Exercise instructions:
Return each line below holding the string "download".

(Saved entries)
☆ ☆ ☆

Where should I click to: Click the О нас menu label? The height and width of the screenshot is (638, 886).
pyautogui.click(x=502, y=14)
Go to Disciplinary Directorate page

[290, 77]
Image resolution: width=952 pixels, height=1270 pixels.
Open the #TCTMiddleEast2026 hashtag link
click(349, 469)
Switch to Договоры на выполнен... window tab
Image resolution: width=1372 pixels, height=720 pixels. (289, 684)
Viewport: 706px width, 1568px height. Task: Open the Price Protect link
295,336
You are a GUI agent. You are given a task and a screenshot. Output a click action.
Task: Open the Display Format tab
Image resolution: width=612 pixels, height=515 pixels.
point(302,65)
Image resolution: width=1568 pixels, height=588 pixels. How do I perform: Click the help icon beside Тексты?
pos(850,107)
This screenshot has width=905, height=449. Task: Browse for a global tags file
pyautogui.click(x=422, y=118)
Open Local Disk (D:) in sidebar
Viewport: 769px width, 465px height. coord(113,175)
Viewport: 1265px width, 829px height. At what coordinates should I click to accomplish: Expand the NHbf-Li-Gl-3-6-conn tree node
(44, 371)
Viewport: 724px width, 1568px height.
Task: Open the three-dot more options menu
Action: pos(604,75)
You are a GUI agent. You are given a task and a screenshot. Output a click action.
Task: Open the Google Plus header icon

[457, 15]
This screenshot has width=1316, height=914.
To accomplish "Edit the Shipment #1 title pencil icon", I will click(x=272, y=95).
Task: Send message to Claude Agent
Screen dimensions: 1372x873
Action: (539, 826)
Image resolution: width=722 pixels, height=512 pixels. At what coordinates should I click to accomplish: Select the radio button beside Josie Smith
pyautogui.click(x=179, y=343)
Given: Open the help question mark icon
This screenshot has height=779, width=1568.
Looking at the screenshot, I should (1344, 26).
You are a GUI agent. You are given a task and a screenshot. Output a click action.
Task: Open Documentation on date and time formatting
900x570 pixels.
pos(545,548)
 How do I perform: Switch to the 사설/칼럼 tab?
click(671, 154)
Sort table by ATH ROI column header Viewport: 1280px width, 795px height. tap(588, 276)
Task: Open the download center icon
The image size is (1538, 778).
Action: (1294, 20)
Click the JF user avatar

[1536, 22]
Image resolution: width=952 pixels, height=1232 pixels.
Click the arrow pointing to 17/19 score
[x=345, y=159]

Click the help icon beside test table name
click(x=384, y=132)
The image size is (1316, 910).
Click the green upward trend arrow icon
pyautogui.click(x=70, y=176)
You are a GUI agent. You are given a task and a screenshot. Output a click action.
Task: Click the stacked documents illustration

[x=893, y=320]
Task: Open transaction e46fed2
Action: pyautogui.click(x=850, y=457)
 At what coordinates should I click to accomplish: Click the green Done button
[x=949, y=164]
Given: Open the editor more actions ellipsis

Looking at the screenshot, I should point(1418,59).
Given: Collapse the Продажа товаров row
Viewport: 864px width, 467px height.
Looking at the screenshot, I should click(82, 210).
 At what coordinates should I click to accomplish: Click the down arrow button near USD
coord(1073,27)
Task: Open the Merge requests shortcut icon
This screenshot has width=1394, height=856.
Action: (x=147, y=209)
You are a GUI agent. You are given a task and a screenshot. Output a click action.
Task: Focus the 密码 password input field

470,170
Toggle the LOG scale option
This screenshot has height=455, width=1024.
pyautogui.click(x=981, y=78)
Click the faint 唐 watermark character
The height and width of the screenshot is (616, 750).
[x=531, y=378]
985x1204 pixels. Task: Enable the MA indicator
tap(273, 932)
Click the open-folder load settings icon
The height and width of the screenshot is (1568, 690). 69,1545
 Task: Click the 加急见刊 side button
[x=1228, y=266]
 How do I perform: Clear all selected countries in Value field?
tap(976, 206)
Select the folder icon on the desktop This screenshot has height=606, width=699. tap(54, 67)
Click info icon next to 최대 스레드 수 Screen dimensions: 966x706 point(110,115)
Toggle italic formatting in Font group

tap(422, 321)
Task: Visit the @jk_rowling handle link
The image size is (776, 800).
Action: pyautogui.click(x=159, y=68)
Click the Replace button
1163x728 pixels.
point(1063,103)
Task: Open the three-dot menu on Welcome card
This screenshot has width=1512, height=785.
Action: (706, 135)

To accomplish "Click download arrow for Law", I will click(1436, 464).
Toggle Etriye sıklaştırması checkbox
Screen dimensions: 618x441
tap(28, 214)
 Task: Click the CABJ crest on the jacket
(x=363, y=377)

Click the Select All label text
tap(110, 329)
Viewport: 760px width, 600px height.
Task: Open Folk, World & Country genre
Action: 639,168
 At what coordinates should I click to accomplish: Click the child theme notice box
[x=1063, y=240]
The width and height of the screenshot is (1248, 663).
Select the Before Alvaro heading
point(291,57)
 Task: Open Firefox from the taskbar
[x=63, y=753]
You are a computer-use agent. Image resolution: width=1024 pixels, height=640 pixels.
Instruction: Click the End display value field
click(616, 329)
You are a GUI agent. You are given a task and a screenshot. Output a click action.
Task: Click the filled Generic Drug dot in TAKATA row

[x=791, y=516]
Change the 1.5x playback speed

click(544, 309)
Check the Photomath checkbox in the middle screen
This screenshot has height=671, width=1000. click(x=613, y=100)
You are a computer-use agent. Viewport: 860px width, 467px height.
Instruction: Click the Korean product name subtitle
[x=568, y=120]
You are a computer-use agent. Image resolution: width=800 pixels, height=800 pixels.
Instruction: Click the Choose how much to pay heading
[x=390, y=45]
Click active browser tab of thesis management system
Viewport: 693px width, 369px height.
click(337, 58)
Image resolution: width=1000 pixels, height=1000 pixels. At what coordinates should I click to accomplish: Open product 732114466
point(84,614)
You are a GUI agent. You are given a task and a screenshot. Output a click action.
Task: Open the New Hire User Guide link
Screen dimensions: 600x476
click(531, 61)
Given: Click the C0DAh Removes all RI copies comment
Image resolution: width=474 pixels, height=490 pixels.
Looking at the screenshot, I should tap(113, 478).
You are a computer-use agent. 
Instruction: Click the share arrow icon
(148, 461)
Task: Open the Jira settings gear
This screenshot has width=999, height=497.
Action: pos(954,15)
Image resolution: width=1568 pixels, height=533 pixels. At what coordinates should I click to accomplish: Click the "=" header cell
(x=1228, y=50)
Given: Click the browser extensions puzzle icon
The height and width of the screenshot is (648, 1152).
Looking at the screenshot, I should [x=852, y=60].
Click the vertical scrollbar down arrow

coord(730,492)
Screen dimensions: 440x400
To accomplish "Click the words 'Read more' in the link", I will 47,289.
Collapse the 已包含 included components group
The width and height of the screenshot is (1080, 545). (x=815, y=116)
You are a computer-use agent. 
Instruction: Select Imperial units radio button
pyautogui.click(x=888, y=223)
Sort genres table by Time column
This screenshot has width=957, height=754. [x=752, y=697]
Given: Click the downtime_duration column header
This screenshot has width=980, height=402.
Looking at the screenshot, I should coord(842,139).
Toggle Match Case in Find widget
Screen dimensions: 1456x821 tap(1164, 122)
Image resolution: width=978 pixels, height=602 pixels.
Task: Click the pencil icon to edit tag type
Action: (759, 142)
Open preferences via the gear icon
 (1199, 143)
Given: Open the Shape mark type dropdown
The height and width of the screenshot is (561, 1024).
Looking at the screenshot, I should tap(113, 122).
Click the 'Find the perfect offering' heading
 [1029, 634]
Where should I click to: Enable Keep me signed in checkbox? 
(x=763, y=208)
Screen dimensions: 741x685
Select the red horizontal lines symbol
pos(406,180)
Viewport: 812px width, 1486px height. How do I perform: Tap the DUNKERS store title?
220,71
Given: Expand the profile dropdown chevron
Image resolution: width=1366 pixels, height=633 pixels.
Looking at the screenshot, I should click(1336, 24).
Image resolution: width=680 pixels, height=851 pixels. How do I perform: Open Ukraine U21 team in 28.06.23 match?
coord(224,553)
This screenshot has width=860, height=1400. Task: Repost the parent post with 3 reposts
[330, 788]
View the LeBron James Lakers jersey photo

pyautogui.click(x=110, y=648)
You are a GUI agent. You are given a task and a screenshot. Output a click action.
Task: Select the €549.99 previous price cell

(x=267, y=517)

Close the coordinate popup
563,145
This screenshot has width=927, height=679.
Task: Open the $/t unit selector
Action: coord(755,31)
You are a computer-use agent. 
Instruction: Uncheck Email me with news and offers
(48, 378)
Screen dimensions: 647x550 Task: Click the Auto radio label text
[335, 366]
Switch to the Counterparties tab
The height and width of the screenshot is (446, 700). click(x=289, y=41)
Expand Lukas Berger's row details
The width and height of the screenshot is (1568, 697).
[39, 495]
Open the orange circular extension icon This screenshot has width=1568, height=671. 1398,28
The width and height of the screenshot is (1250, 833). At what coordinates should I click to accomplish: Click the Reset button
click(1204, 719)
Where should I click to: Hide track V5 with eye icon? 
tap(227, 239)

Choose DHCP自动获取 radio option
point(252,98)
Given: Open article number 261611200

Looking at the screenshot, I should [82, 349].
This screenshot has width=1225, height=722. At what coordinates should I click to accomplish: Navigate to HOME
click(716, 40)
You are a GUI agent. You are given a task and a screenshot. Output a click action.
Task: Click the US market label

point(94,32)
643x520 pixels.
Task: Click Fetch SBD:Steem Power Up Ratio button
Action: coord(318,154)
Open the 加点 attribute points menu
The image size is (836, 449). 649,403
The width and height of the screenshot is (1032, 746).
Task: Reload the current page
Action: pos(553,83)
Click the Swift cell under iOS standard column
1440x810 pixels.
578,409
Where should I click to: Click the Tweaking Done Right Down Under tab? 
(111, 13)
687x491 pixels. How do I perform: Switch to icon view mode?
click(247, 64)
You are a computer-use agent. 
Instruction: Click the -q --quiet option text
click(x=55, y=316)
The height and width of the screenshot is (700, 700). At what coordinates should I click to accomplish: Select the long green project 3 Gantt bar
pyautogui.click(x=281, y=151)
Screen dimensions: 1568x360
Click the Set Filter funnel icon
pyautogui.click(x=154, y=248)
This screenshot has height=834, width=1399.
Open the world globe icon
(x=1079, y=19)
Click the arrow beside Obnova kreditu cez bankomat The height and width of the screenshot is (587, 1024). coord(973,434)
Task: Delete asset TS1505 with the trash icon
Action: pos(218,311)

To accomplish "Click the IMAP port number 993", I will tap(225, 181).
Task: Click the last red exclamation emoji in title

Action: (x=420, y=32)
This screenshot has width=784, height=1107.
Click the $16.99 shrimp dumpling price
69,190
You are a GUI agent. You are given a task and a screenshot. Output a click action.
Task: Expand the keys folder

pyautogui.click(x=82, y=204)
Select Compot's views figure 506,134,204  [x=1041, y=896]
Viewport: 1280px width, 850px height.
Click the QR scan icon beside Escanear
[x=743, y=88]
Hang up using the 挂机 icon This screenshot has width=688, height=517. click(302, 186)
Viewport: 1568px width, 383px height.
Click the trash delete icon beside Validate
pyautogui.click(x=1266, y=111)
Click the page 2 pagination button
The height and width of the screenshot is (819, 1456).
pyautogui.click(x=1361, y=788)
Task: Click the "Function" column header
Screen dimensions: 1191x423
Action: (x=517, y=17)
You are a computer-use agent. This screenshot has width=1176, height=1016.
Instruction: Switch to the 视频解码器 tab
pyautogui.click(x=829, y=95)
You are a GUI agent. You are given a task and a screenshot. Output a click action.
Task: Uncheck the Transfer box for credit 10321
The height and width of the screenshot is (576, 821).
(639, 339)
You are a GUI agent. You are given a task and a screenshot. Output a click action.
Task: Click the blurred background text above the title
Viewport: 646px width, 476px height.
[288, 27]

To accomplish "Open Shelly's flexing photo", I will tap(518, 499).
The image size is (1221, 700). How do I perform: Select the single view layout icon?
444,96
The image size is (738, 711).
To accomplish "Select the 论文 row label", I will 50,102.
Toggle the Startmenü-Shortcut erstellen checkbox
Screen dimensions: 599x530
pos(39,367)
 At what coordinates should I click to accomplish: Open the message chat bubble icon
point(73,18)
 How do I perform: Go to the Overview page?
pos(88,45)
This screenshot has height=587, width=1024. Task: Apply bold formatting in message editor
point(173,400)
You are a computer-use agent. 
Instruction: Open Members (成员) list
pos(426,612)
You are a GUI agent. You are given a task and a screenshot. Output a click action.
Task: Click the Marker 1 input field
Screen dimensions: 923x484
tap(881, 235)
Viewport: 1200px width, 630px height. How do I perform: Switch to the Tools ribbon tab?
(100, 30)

☆ ☆ ☆

Task output:
Task: Open the download center icon
To accomplish "Click download arrow for Law", I will click(1436, 464).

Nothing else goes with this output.